How are lenders and borrowers handling the consequences of the pandemic?
- Bank regulators have provided guidance encouraging financial institutions to cooperate with customers dealing with the adverse economic effects of COVID-19.
- For borrowers unable to make debt service, we are seeing short-term accommodations, such as interest only or reduced payments for 3 months, with full payments continuing after that time.
- Should the pandemic prove to have more long-term effects, we would expect to see forbearance agreements, workouts and bankruptcies. Time will tell whether these more drastic measures will be necessary. If so, the tax consequences of these arrangements should not be ignored.
- Prior to exploring any of these options, it is prudent to thoroughly review all loan documents, with emphasis on restrictions on transfer, default, notice and cure and force majeure provisions.
- For non-recourse loans, documents should be thoroughly reviewed so as not to inadvertently trigger recourse liability. For example some non-recourse loans have “bad boy” carve-outs which trigger full or partial recourse liability to borrowers and guarantors where a borrower (i) admits in writing the inability to pay its debts as they come due; or (ii) makes a “transfer” which is not permitted by the loan documents. A “transfer” is often broadly defined as including making amendments to lease agreements without the lender’s consent. Accordingly, borrowers should exercise caution in taking actions to renegotiate loan documents or compromise lease obligations, which in certain circumstances, could trigger recourse liability.
Are Force Majeure clauses available to delay or terminate performance obligations?
- Force Majeure clauses are contractual clauses that extend or in some instances terminate performance obligations when “acts of god” or other named events prevent or delay a party’s ability to perform their obligations. Force Majeure clauses appear in many, but not all, types of real estate contracts and such clauses are limited to the exact language, which may not be standard from agreement-to-agreement and in most cases don’t appear broad enough to include the current pandemic situation. For example, Force Majeure clauses are typically not in short-term agreements such as purchase and sale agreements, but may be included in loan agreements, leases, construction agreements and the like.

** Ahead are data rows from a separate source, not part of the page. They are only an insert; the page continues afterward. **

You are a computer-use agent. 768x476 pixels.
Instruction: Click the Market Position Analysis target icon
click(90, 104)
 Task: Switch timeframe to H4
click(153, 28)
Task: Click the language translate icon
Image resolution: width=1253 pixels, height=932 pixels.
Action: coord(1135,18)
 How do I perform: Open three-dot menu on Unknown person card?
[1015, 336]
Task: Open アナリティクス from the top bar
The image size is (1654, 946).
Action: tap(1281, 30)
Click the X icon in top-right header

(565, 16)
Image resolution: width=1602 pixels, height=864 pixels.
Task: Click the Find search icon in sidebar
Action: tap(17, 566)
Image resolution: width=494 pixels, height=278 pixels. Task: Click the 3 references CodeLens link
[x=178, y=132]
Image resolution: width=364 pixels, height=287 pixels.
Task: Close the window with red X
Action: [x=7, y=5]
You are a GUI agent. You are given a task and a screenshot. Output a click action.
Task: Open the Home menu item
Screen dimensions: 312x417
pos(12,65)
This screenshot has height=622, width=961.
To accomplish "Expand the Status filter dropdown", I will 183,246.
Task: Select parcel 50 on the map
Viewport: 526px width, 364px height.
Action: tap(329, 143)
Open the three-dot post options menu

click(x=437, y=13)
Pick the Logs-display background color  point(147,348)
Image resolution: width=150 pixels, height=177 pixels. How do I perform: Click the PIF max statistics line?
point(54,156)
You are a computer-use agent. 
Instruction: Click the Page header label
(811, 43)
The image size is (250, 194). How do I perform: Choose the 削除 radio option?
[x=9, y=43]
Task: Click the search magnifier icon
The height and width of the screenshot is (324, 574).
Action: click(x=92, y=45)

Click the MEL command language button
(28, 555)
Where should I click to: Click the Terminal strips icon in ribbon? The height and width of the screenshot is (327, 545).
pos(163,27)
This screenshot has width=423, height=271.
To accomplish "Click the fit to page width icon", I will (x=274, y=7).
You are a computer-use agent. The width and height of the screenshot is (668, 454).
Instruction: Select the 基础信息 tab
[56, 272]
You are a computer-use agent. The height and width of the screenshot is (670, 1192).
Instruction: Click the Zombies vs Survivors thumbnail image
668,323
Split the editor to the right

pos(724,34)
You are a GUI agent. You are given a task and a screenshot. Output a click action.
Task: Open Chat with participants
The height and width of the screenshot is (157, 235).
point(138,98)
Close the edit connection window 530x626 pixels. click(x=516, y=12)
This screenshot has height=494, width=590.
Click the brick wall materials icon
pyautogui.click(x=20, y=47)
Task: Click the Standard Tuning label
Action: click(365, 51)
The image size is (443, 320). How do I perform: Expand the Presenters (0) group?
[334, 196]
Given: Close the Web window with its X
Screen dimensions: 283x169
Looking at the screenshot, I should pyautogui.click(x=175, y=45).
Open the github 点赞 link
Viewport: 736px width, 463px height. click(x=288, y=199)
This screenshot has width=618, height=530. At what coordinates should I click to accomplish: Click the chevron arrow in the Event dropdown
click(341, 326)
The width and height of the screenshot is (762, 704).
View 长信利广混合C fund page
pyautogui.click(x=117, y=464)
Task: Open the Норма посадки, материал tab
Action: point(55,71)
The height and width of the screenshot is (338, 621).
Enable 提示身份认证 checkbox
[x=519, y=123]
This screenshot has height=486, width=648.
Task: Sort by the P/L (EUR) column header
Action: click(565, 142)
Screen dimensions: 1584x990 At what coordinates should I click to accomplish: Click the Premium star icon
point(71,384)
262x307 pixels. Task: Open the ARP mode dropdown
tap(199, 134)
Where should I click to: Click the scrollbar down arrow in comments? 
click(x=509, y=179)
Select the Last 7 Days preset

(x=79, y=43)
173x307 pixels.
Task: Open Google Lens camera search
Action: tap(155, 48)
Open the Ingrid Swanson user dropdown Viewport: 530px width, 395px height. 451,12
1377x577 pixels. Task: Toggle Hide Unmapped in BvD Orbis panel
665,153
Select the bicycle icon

- Each Force Majeure clause should be carefully reviewed to determine whether it applies in this situation and if so, whether any notices need to be given to the parties under the agreement.
- Use of Force Majeure clauses in the future should be considered, with expressly including references to epidemics, pandemics or other health related crises beyond the control of the parties.
What else should be considered in light of the pandemic?
- Business interruption insurance policies should be reviewed to determine whether there may be coverage.
- For property management, responsibility should be evaluated to identify whether there are special duties to maintain health and cleanliness.